Search code examples
sqlindexingclustered-index

How are the table data stored when it has a clustered index


I have found umpteen posts which begin like Quite a lot of time I have come across people saying "Clustered Index Physically sorts the data inside the table based on the Clustered Index Keys". It's not true! Then such posts go on to describe how it is actually stored, via linked lists or whatever. For example, this post says that

Each Index row contains a Key value and a pointer to either an Intermediate level page in the B-tree, or a Data row in the Leaf level of the Index. The Pages in each level of the Index are linked in a Doubly-linked list. The Pages in the Data chain and the rows in them are ordered on the value of the Clustered Index key.

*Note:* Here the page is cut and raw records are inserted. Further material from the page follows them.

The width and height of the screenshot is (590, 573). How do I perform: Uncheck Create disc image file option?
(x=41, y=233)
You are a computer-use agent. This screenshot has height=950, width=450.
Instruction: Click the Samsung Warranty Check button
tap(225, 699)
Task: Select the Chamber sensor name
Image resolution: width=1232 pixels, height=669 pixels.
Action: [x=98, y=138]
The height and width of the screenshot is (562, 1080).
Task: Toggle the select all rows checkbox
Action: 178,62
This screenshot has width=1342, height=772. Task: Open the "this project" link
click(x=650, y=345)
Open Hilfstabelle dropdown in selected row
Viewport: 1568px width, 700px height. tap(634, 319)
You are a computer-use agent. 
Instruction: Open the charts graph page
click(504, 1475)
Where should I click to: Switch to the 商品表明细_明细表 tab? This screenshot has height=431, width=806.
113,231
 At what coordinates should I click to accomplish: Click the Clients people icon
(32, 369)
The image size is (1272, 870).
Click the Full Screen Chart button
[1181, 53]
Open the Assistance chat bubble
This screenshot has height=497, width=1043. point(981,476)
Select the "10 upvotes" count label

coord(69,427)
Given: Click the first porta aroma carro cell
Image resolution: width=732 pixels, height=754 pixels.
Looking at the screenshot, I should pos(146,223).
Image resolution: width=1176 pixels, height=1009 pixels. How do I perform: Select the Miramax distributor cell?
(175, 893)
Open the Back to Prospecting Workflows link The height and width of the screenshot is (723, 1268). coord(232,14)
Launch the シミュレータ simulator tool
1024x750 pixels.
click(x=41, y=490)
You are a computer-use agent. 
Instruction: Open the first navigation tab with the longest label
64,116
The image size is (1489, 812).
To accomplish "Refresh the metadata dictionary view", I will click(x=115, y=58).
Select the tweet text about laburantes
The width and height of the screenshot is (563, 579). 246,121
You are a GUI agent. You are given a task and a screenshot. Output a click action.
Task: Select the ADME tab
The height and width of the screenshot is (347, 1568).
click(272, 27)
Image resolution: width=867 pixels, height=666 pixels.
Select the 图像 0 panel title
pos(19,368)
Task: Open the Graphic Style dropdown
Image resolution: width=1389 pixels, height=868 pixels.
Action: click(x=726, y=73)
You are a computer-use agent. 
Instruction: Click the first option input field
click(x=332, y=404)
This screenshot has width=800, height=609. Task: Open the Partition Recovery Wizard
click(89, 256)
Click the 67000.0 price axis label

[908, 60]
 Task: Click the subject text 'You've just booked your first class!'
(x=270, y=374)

That brings me to my question, the data pages are the place where the table data are stored, right? So if they are sorted and the data within them also are sorted according to the indexed column value, why is it wrong to say that the clustered index keeps the table data in sorted order? Here is a pic from Kalen Delaney's book, which shows that the leaf pages in a table with CI are all sorted according to the CI value:

enter image description here


Solution

  • You're right.

    Clustered indexes do not physically sort the data inside the table based on the Clustered Index Keys. If that was the case then the inserts into the middle of a large table with no free space would require huge amounts of IO to make room for the new record.

    Instead a new page is allocated from anywhere in the file and linked into the linked list.

    The degree to which the physical order of pages differs from the logical order is the extent of logical fragmentation. Rebuilding or reorganizing the index can reduce this.